Я сказал, что Хапун был первой моей выездной лошадью. Значит, были и другие? А как же! В Банковском переулке близ Мясницкой гуськом стояли извозчики в терпеливом ожидании седоков. Среди них попадались настоящие лихачи, будившие в старых москвичах память о «Яре» и «Стрельне», о легких санках с меховой полостью, о тесно прижатом нежном локте. Славные лошадки хрупали овес и сено из длинных торб в Банковском переулке, — конечно, не Хапун, но стройные, с длинными, сильными ногами, красиво забинтованными от путового сустава до пясти. В нашей семье существовала традиция: дед катал меня по первопутку, по первому, пушистому, но уже прочному, держащему полоз снегу. Мы мчались, вздымая снежную пыль по Мясницкой, затем вниз к Трубе, подымались до Тверской и сворачивали вправо; обогнув Триумфальные ворота, возвращались тем же путем назад.

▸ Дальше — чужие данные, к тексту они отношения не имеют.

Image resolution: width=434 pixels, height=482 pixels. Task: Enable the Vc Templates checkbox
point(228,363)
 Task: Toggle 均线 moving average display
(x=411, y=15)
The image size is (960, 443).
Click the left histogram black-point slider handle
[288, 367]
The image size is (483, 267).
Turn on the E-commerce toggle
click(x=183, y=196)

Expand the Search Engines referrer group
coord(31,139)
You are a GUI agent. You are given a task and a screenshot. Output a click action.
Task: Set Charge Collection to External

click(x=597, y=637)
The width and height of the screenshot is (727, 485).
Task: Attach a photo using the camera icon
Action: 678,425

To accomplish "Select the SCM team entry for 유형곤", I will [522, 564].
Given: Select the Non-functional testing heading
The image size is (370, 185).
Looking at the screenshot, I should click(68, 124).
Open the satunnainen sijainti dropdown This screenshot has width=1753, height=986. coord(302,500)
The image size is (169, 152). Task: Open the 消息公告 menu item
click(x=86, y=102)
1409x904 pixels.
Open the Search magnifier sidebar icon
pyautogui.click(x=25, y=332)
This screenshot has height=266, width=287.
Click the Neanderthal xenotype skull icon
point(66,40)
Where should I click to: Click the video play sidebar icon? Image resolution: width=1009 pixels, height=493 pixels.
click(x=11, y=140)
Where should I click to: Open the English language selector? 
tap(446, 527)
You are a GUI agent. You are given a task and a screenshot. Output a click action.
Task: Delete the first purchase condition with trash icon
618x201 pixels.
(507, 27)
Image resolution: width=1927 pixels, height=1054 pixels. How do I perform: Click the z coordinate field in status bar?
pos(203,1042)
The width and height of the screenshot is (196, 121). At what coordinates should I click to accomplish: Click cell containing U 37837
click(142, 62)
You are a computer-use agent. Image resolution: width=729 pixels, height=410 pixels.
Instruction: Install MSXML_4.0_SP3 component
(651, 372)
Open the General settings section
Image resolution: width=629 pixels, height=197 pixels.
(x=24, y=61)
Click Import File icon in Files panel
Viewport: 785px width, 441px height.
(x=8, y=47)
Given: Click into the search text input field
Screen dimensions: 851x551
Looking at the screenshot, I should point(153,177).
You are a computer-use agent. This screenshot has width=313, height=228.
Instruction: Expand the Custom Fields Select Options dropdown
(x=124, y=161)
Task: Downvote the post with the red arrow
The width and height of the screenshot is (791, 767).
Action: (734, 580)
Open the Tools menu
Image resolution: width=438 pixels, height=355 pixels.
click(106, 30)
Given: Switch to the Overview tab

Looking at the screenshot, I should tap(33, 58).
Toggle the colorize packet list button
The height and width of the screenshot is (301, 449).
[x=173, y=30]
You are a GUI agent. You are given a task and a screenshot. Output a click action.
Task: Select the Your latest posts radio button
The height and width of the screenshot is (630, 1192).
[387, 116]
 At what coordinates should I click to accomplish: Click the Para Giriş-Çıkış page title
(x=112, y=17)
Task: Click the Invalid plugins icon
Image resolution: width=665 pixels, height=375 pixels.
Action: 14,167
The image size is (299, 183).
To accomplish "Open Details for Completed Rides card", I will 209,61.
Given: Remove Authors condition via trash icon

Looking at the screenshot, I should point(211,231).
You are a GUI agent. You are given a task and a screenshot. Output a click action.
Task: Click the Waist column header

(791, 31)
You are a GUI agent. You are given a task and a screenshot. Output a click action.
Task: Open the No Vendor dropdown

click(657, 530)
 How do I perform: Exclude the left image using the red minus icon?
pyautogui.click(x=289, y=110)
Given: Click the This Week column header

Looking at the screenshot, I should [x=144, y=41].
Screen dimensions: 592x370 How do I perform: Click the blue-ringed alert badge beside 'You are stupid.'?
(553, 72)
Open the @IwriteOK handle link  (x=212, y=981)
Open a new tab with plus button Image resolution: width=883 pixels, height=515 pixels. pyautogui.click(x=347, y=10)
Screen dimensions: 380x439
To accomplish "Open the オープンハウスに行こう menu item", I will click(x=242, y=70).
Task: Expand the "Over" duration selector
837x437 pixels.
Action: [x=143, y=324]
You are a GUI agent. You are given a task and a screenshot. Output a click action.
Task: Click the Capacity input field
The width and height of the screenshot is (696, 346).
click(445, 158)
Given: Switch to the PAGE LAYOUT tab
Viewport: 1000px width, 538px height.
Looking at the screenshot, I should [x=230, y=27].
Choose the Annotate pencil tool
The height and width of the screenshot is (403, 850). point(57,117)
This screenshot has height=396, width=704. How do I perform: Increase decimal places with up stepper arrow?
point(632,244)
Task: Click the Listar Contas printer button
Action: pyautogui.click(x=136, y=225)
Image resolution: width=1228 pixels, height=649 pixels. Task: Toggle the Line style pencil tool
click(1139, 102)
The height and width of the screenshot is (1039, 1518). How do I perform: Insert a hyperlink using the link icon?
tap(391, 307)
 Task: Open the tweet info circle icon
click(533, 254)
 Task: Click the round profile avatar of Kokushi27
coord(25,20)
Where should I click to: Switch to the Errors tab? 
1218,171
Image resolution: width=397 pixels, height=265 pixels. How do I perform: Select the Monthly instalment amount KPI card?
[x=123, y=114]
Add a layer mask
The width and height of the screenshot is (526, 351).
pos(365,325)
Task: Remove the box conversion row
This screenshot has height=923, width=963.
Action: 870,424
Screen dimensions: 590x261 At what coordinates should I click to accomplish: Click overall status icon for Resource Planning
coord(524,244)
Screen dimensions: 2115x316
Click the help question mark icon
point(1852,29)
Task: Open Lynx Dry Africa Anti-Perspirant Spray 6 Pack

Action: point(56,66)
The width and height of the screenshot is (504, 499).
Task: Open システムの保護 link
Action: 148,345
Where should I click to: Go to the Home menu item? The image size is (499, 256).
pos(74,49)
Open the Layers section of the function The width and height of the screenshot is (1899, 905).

Моей первой верховой лошадью была кобыла Фекла. У ее хозяина, сторожа Сухотинских садов на Рязанщине, мы снимали летник. Серая в яблоках Фекла была стара и костлява, как лошадь д'Артаньяна, на которой он отправился в юности покорять Париж. После тряски на провисшей, острой спине я ходил по-гусиному — враскорячку. Куда удобнее и приятнее было скакать на ее сыне, буланом меринке Мальчике. Он был с фокусами: в конце скачки непременно сбрасывал меня, как бы ни цеплялся я за его густую, в репьях гриву. Но все же я не боялся его и не мог понять жестокости и глупости взрослых, запрещавших мне ездить на нем.
И деревне я был на виду у взрослых, приходилось подчиняться, но в ночном я брал свое, неизменно расплачиваясь крепким шлепком о землю. Как хорошо, что в моем скудном городском детстве было ночное с рыжим костром, печеной картошкой, звездным небом, пахучим сеном под боком, темными громадными телами пасущихся стреноженных лошадей, с росным ознобом на рассвете и скачкой на неоседланном буланом меринке…
А потом лошади остались только в книгах: дивная Таука благородного индейца Талькава, великолепный Ратаплан бригадира Этьена Жерара, верный Карагёз и опаливший душу горестный внук Тальони. А к живым лошадям я приблизился снова через много, много лет, уже после войны, сперва в Туркмении, где целыми днями пропадал на Ашхабадском ипподроме, влюбившись в великих ахалтекинцев Мага и Карлавача, а затем на Курщине, где месяца два разъезжал по разрушенным и собирающим себя наново конезаводам и колхозным племенным фермам. Там я всласть надышался лошадью, посидел в седле и в качалке.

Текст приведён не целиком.